Gastrointestinal Tract
Activity in the bowel is exceedingly variable in terms of both intensity and location. The 18 F-FDG activity in the bowel is located in the mucosa and not in the luminal contents. The FDG is not excreted by the liver and biliary system into the bowel. Low-level activity is sometimes seen in the normal esophagus and should be uniform throughout its length. Fusiform or focal esophageal activity should raise the possibility of pathology, including neoplasm, although esophagitis or inflammation related to gastroesophageal reflux can produce a similar appearance.

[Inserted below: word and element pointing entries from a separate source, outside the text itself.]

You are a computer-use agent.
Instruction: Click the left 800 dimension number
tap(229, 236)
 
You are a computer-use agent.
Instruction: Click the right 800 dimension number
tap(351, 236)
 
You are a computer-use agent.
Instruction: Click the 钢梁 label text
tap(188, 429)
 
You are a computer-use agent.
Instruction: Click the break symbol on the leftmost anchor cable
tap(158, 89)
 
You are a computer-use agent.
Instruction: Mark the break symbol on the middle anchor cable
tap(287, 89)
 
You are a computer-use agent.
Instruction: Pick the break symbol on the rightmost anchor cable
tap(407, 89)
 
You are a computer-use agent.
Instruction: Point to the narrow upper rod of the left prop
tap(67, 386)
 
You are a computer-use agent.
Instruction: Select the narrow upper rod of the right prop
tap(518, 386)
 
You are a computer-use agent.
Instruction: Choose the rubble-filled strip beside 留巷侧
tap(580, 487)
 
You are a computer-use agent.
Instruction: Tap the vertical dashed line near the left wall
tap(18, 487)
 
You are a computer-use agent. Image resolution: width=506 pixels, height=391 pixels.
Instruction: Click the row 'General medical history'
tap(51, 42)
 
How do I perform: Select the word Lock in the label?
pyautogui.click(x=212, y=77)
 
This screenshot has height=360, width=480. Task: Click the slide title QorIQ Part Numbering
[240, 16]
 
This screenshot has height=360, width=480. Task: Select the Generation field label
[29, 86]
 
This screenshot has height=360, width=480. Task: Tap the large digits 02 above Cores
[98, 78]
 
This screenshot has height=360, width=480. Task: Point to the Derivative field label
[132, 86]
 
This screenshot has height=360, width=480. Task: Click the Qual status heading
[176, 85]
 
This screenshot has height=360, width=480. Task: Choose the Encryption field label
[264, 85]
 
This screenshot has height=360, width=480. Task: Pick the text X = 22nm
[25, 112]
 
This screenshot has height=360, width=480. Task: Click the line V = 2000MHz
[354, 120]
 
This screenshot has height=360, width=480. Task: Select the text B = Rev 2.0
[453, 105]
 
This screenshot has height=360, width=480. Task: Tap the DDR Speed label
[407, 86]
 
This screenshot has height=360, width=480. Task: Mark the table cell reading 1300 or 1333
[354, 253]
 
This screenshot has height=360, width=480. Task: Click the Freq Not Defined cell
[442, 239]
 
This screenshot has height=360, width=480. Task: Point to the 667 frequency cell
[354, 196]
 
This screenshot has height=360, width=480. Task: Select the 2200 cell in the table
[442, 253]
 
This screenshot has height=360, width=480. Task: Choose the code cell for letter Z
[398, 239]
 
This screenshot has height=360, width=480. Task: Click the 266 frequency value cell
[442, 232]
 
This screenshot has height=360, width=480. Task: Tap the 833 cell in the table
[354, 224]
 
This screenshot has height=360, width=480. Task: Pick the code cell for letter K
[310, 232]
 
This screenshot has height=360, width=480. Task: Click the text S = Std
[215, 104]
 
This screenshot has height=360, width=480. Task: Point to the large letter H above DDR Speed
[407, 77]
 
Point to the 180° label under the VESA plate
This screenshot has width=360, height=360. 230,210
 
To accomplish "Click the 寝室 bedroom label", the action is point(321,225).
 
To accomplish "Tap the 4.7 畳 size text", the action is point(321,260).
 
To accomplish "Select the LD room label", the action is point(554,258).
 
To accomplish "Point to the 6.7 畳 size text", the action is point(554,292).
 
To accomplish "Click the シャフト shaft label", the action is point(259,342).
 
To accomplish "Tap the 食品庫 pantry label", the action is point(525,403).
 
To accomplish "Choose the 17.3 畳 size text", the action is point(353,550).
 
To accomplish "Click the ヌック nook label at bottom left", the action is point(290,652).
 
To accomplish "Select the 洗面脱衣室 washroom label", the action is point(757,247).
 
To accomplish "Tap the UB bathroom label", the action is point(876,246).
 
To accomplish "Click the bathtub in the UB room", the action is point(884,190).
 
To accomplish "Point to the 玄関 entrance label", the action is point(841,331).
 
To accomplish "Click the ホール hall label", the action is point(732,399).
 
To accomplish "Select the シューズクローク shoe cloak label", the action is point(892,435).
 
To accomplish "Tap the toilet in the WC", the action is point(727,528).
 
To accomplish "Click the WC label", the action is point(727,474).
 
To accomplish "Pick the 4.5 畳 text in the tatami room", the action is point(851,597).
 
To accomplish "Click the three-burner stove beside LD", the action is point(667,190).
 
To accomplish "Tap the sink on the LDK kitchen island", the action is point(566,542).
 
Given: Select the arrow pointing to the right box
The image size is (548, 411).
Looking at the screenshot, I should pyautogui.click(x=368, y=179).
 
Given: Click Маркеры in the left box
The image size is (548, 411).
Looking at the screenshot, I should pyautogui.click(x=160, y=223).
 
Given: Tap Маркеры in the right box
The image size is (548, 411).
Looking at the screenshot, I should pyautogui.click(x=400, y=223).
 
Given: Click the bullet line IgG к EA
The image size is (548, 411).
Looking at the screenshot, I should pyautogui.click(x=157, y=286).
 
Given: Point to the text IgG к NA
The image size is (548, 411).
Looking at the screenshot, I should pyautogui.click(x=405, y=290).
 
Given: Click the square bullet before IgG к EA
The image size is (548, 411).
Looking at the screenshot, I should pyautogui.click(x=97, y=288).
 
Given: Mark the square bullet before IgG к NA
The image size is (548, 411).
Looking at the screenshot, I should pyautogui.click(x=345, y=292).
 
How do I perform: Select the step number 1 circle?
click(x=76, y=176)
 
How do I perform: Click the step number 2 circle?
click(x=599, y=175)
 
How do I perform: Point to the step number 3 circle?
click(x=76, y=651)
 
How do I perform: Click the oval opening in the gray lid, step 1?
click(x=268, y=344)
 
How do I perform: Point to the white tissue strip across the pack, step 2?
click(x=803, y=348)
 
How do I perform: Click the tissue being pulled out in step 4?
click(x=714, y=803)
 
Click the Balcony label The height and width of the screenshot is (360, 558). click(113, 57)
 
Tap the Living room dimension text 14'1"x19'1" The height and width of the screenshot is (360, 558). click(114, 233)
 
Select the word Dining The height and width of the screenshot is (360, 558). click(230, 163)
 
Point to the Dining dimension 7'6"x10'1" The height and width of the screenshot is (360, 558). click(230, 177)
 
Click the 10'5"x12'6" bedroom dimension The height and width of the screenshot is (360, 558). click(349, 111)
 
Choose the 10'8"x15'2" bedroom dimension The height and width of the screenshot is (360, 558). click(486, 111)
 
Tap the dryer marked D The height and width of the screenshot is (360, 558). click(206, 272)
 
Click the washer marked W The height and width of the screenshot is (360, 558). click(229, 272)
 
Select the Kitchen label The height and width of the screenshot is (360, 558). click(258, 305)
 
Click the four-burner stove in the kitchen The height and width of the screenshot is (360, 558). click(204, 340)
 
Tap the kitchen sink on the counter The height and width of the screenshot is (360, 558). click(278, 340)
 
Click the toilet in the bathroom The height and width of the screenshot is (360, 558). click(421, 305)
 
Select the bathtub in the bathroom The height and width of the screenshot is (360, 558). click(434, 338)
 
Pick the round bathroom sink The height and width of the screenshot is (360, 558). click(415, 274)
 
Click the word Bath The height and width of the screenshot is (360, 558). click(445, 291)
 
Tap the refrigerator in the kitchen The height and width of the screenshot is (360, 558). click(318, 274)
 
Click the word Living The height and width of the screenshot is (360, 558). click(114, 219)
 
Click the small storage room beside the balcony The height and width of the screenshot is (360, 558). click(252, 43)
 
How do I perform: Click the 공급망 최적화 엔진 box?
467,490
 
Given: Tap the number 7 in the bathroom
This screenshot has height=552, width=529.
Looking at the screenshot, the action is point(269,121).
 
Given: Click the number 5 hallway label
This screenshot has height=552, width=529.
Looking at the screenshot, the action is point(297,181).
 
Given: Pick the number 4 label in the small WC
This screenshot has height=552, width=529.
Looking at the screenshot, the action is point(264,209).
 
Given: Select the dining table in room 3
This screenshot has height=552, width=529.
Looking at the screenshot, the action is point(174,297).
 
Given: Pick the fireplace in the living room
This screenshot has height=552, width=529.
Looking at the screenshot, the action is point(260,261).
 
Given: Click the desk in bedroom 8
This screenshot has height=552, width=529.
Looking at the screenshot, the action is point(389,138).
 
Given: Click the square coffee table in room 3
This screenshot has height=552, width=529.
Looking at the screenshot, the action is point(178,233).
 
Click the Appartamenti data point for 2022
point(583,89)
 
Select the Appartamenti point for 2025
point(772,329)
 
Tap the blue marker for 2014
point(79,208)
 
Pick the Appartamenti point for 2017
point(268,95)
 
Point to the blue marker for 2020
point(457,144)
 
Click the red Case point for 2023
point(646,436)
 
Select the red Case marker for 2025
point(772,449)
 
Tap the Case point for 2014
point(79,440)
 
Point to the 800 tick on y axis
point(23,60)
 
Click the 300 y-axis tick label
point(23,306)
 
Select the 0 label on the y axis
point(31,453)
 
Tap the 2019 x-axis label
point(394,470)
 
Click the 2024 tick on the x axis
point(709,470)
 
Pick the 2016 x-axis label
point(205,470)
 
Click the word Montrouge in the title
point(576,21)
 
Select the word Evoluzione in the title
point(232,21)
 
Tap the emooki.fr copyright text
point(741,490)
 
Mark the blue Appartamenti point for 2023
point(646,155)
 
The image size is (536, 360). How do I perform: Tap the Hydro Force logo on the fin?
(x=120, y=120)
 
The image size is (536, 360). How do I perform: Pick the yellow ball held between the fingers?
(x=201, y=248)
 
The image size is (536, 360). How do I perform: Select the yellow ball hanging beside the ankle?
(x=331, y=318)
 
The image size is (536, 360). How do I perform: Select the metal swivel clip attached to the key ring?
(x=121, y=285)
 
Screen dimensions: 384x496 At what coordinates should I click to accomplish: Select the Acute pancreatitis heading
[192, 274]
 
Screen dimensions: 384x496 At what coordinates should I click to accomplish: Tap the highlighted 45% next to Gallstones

Activity in the stomach is often greater than that in the liver, and a contracted normal stomach or hiatal hernia can appear very intense, causing difficulties in evaluation of esophagogastric junction and gastric neoplasms. Focal activity in the stomach should prompt a search for a gastric mass on the CT. Small-bowel activity is usually less than that seen in the colon and is commonly located in the lower abdomen or pelvis. Activity in the small bowel tends to be faint, but activity in the colon can normally be quite intense. It is often helpful to view the rotating three-dimensional display (maximum intensity projection [MIP] image) to be able to distinguish normal colonic activity from pathology. The pattern of uptake in the colon may be diffuse, segmental, or nodular. It is usually highest in the cecum and ascending colon ( Fig. 11.9 ) presumably because of the higher concentration of lymphocytes in this region. Diffuse activity is most often nonpathologic, whereas segmental uptake may imply inflammation. Nodular focal intense uptake is seen in about 1% of patients having studies for nongastrointestinal reasons. This has a positive predictive value of 70% to 85% because of lesions such as polyps, villous adenomas, and carcinoma. Approximately 30% of such findings will prove to be malignant, and the majority of the remainder will be premalignant. Metformin is known to be a cause of increased small and large bowel activity, which may interfere with evaluation of known or suspected lesions in these regions.